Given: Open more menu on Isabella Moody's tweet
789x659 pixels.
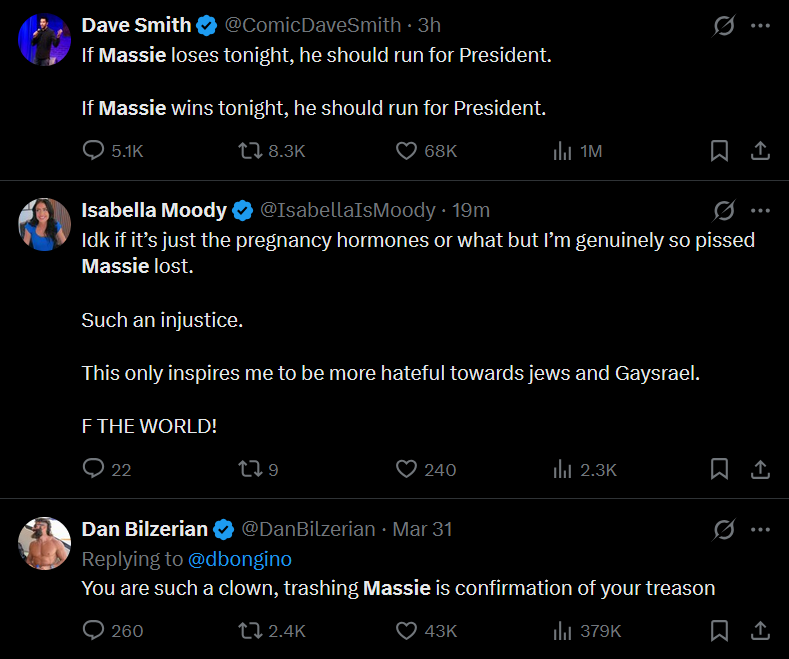Looking at the screenshot, I should [x=760, y=210].
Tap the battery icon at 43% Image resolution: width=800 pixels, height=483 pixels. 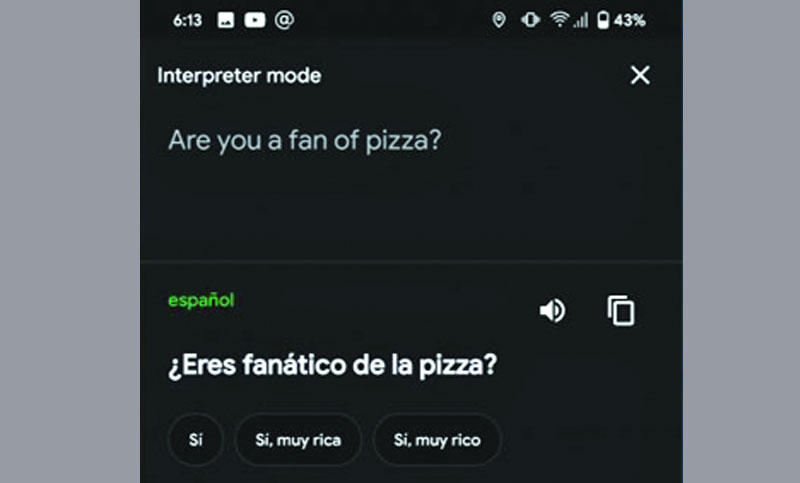[x=603, y=20]
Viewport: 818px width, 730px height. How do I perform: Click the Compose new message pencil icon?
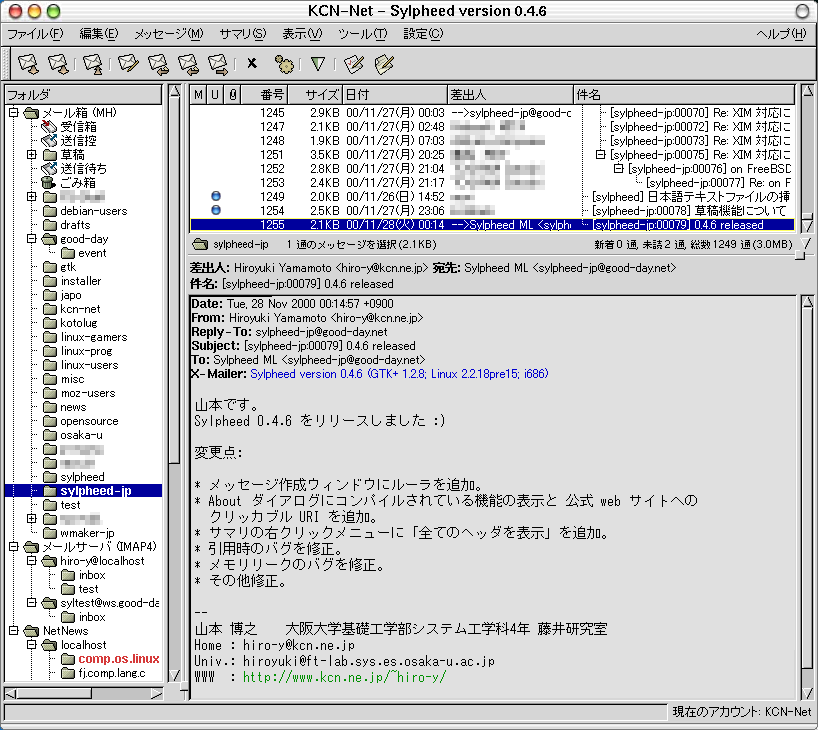127,64
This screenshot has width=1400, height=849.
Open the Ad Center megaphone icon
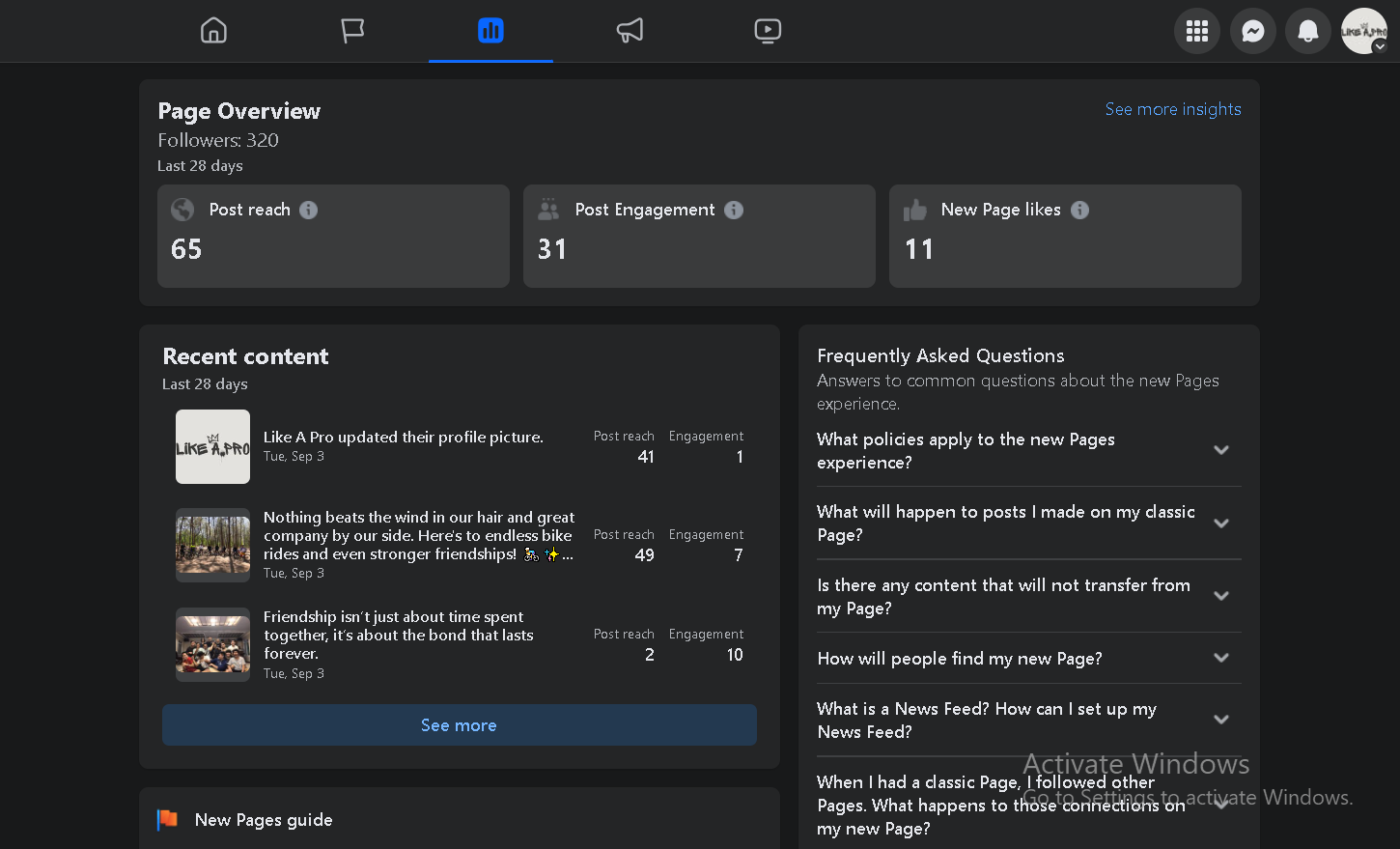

- - - -

*REQUIREMENT:* Would you please write out exactly the lines between the line containing "Viewport: 818px width, 730px" and the last line of the listing above, inclusive, without pictures?

*WRITTEN SOLUTION:*
Viewport: 818px width, 730px height. How do I perform: Click the Compose new message pencil icon?
127,64
This screenshot has width=1400, height=849.
Open the Ad Center megaphone icon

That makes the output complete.